WHAT NEEDS TO BE DONE: Though the records contain pictures, copy none of them; repeat exactly the lines from the one with "Task: Drag the Brightness adjustment slider" to the end.

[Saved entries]
────────────────────

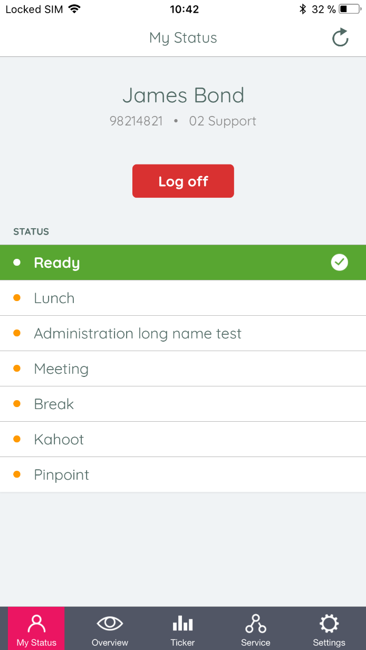Pick the Kahoot status
This screenshot has width=366, height=650.
(x=59, y=439)
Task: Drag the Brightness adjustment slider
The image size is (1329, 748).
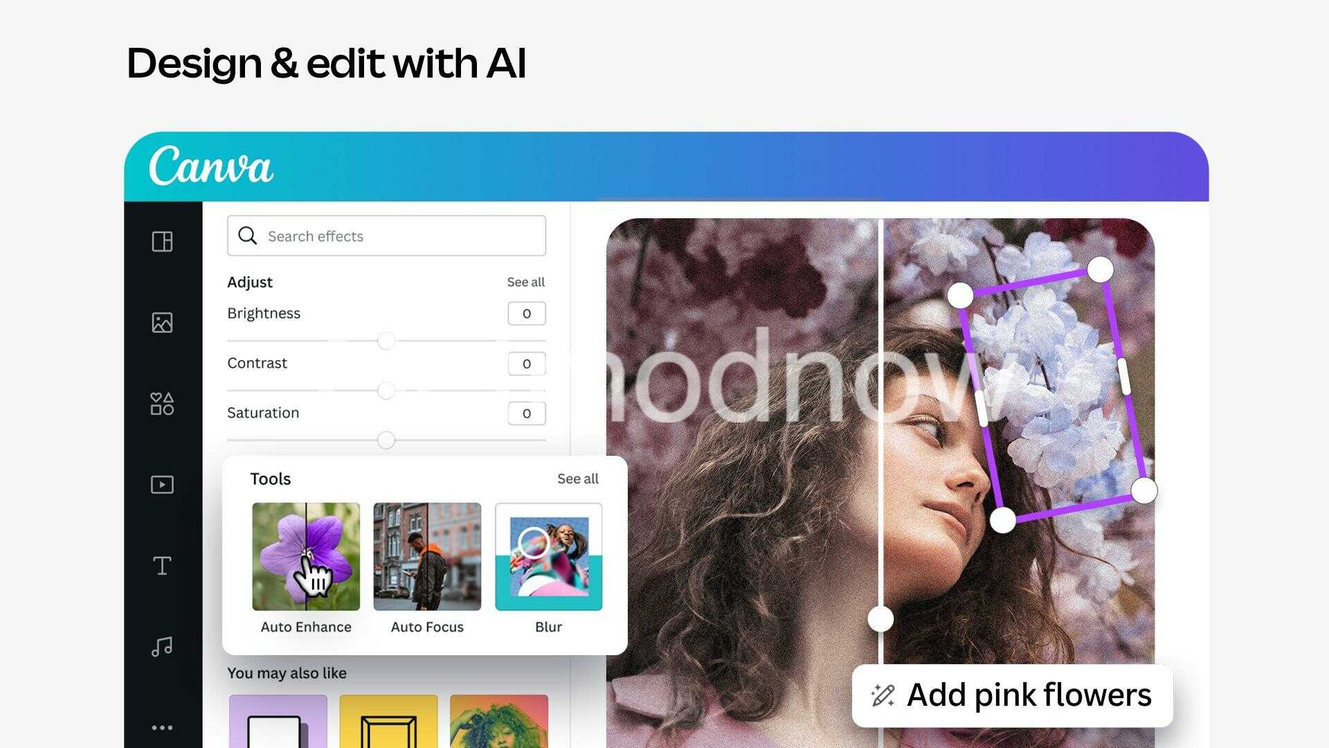Action: pyautogui.click(x=384, y=340)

────────────────────

YOUR SOLUTION:
Task: Drag the Brightness adjustment slider
The image size is (1329, 748).
Action: pyautogui.click(x=384, y=340)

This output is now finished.